Start of Block

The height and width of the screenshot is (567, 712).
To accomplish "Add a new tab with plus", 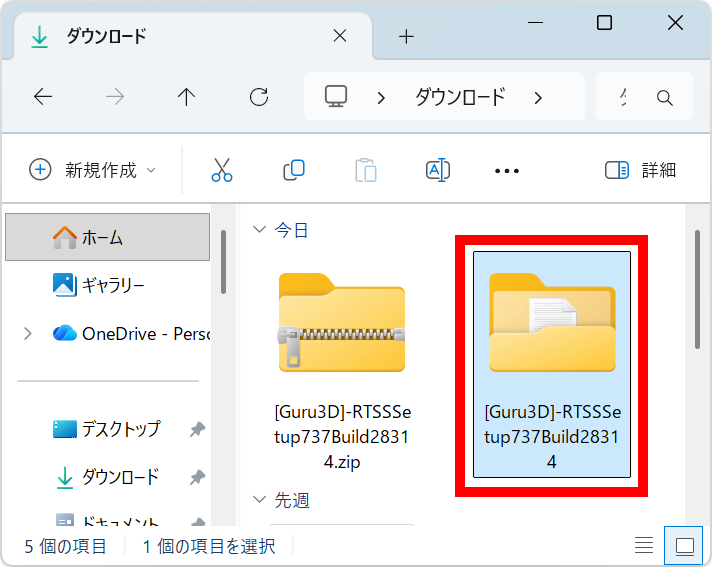I will click(x=406, y=37).
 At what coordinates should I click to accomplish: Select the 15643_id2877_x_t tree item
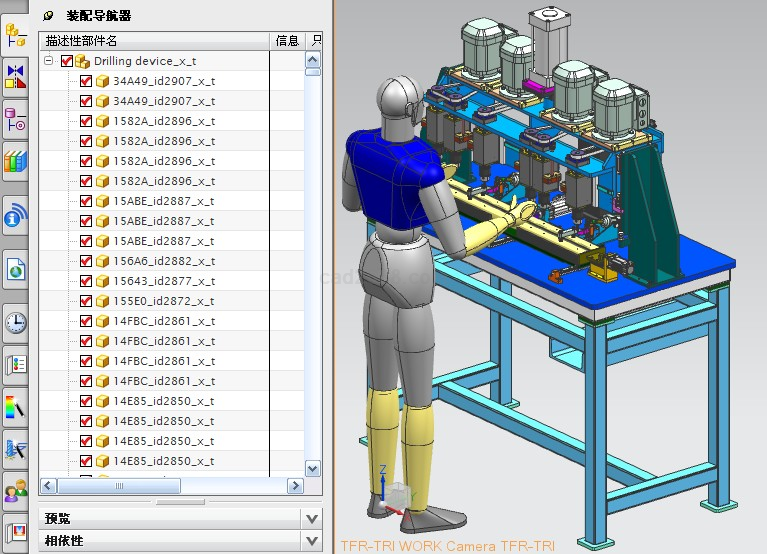click(x=164, y=281)
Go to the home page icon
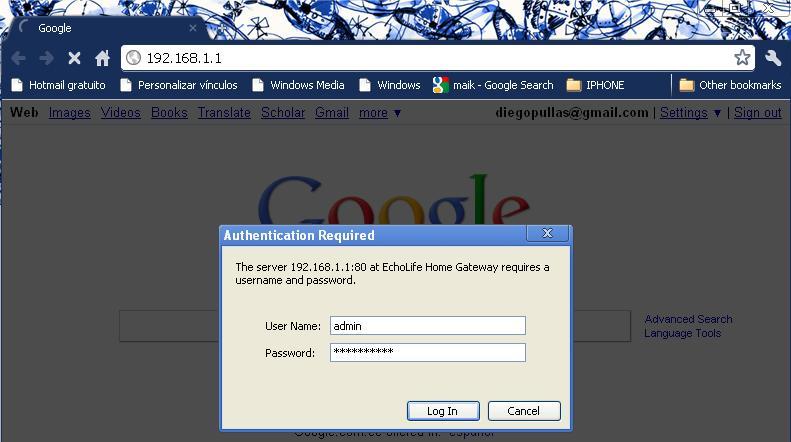 tap(102, 58)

End of Block

■ **Work task**
Take the lines from the one holding "At what coordinates" through the last line of the data above and copy them exactly, both ends included, omitting all pictures.

■ **Completed exercise**
 At what coordinates should I click to accomplish: Select the 15643_id2877_x_t tree item
click(x=164, y=281)
Go to the home page icon
 tap(102, 58)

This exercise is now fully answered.